- Problem -
Please state how many lines of the material contain "computer", giving nothing but the number.

- Provided data -

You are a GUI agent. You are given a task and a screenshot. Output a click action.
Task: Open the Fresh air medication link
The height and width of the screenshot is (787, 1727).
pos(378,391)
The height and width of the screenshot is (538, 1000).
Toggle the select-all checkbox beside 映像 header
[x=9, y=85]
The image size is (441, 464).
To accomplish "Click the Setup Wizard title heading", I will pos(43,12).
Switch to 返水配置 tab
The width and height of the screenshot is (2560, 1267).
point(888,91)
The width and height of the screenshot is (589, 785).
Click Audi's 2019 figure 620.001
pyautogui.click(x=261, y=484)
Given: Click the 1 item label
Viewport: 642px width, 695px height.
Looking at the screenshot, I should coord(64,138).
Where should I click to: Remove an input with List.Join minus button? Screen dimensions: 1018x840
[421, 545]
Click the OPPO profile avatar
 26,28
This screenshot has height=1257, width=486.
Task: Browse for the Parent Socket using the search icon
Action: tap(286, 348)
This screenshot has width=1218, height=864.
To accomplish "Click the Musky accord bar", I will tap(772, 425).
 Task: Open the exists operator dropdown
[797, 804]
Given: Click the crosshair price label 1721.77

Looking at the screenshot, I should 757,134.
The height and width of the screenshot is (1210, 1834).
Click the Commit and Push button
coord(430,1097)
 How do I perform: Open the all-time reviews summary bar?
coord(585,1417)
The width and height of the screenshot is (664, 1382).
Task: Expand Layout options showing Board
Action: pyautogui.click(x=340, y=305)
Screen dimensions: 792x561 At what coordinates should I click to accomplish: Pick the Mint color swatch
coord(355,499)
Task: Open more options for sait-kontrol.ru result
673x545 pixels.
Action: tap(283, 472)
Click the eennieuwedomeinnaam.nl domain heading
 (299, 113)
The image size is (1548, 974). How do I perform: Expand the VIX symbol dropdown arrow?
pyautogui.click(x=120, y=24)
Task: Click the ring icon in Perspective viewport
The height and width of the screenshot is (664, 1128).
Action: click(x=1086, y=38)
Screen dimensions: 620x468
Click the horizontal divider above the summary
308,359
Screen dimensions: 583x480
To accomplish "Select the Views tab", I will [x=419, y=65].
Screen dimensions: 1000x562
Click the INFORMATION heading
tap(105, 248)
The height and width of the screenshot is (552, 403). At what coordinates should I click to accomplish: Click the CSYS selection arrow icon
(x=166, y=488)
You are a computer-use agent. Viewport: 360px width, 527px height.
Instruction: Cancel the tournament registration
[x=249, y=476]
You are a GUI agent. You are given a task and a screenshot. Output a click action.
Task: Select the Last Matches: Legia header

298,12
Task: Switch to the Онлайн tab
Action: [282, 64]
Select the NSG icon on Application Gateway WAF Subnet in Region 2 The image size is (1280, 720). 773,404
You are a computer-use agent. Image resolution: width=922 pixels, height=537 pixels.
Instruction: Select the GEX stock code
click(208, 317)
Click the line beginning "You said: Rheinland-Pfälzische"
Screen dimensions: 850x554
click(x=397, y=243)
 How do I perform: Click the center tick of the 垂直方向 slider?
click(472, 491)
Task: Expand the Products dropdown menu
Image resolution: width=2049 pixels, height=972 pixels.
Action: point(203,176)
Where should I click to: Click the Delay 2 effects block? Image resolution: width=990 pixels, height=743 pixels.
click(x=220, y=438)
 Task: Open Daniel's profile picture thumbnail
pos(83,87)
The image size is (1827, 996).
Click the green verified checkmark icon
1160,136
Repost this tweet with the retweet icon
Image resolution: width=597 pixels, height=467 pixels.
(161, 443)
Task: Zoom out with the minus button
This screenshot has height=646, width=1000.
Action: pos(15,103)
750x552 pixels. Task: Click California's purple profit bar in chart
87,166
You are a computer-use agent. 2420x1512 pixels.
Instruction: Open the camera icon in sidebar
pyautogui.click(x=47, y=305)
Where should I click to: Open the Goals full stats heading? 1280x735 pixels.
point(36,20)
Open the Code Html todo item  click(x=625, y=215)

- Written response -
3